**Document extract:**
****************************************

It is therefore ORDERED AND ADJUDGED that Plaintiffs' Motion for Remand for Lack of Jurisdiction (Dkt.8) is DENIED.
NOTES
[1] A decision of the present Fifth Circuit is Brown v. Demco, Inc., 792 F.2d 478 (5th Cir.1986), which relies on the former Fifth Circuit case of Schell v. Food Mach. Corp., 87 F.2d 385 (5th Cir.1937).
[2] Although the decisions of other district courts are not binding on this Court, a compilation of some of the cases involving the issue of waiver of removal is beneficial in determining whether a waiver has occurred. Compare Haynes v. Gasoline Marketers, Inc., 184 F.R.D. 414 (M.D.Ala.1999) (filing of answer with affirmative defenses did not constitute waiver), Pease v. Medtronic, Inc., 6 F. Supp. 2d 1354 (S.D.Fla.1998) (filing of motion to dismiss at time when allegations of complaint did not support removal did not constitute waiver), Somoano v. Ryder Systems, Inc., 985 F. Supp. 1476 (S.D.Fla.1998) (filing of motion to dismiss without setting same for hearing or taking further action indicating intent to make affirmative use of state court, did not constitute waiver), Fain v. Biltmore Securities, Inc., 166 F.R.D. 39 (M.D.Ala.1996) (filing of motion to stay case pending arbitration and to compel arbitration did not constitute waiver), Bourdier v. Diamond M Odeco Drilling, Inc., 1994 WL 25526 (E.D.La. Jan.24, 1994) (filing of answer alone insufficient to constitute waiver), and Miami Herald Publishing Co. v. Ferre, 606 F. Supp. 122 (S.D.Fla.1984) (neither filing answer with affirmative defenses nor defending against preliminary injunction constituted waiver), with Fernandez v. Amrep, Inc., 1999 WL 54524 (S.D.Fla. Jan. 11, 1999) (filing motion to dismiss and voluntarily entering into agreed order granting motion to dismiss constituted waiver), Kam Hon, Inc. v. Cigna Fire Underwriters Ins. Co., 933 F. Supp. 1060 (M.D.Fla.1996) (filing of motion to dismiss in state court constituted waiver), Scholz v. RDV Sports, Inc., 821 F. Supp. 1469 (M.D.Fla.1993) (filing three motions to dismiss and scheduling hearing on same amounted to waiver), and Heafitz v. Interfirst Bank, 711 F. Supp. 92 (S.D.N.Y.1989) (filing motion to dismiss constituted waiver).

****************************************

**Data for review:**
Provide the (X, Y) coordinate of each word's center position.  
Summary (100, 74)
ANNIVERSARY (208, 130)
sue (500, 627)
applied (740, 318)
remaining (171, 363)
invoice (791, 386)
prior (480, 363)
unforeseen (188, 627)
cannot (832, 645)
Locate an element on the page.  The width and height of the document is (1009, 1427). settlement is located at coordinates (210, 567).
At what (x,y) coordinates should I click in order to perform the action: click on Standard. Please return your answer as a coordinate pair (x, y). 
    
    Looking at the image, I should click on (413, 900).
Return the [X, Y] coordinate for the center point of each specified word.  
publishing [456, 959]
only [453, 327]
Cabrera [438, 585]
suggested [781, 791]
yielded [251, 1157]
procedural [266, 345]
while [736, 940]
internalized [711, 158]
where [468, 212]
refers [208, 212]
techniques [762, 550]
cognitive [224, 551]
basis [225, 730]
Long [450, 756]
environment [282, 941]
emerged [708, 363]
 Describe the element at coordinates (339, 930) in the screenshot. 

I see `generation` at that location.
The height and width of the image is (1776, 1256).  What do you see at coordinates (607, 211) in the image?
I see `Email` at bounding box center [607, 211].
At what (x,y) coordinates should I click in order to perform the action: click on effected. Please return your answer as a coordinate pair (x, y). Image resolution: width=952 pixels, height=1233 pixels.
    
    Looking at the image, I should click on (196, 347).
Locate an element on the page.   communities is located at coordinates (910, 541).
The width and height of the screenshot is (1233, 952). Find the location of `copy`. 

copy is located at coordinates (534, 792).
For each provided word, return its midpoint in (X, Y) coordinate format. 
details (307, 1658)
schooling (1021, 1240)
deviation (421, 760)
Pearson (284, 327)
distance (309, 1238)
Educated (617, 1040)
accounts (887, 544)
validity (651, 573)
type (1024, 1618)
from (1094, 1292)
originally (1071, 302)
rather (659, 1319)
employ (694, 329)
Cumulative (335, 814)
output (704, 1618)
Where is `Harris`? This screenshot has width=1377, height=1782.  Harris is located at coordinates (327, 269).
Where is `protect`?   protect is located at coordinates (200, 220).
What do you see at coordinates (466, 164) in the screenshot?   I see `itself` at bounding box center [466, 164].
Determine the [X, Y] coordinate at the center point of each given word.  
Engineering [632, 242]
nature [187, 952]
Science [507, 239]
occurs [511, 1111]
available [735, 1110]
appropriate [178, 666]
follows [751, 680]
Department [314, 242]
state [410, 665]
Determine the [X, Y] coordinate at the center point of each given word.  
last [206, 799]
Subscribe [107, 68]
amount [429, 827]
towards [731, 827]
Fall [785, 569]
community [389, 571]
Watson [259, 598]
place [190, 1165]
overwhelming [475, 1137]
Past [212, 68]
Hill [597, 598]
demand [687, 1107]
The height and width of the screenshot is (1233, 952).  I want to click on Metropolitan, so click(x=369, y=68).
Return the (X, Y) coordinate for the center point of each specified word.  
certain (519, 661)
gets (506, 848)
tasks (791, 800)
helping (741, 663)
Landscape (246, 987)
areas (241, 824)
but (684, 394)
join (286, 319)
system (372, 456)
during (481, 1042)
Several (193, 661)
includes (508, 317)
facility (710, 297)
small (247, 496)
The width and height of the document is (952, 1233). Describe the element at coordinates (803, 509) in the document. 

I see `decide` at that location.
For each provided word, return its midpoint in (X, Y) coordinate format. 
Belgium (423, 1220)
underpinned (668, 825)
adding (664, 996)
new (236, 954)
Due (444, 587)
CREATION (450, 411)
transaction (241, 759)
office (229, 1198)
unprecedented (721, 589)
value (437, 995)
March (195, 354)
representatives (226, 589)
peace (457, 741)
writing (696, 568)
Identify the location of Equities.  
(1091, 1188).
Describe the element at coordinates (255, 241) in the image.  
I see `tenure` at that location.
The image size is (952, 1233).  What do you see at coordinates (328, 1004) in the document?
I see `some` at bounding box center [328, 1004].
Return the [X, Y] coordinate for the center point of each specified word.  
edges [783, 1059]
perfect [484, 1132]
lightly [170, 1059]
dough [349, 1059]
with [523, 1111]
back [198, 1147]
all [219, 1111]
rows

****************************************

**Activity A:**
Answer these questions using the court ruling:
(i) Which motion was denied, and what is its docket number?
(ii) On which former Fifth Circuit case does Brown v. Demco, Inc. rely?
(iii) In Fain v. Biltmore Securities, Inc., what filing was held not to constitute waiver?
**Activity B:** Continue the court ruling from the end of its last note.
The rows have no connection to the court ruling.

**Response box A:**
(i) Plaintiffs' Motion for Remand for Lack of Jurisdiction, Dkt. 8.
(ii) Schell v. Food Mach. Corp., 87 F.2d 385 (5th Cir.1937).
(iii) A motion to stay the case pending arbitration and to compel arbitration.

**Response box B:**
[3] At least one circuit court has addressed the principle of waiving federal jurisdiction by conduct in state court. See Ward v. Resolution Trust Corporation, 972 F.2d 196 (8th Cir. 1992). In Ward, after the case was removed to federal court, the defendants requested a release of the record in the state appellate court to attempt to transfer the record to the federal court. The Eighth Circuit cited Brown for the proposition that a waiver of the right to remove may occur by defending an action in state court. In finding no waiver, the Ward court reasoned:
The motion did not request a ruling on the merits of the appeal or an abandonment of federal jurisdiction. If the motion were improper or filed in the wrong court, the state court of appeals simply could have denied the motion as it did. The state court of appeals did not consider the merits of the appeal. When Ward filed his motion to dismiss the state appeal or affirm the state judgment, the RTC and Madison Financial responded that jurisdiction was in federal court. Given these circumstances, we conclude the RTC and Madison Financial did not waive federal jurisdiction.
In Ward, at the time of removal, the case was in a different procedural posture. Ward did not present a scenario invoking the interplay of the requirement of filing a motion to dismiss within twenty days of service and the requirement of removal within thirty days of service. Under the latter scenario, which is the one at hand, a finding that the mere filing of a motion to dismiss in state court does not usurp a defendant's right of removal, seems prudent.
[4] There may be some unusual and unique circumstances which may require an exercise in analyzing the contents of a motion to dismiss. At this point, however, this Court has not been presented with such a situation.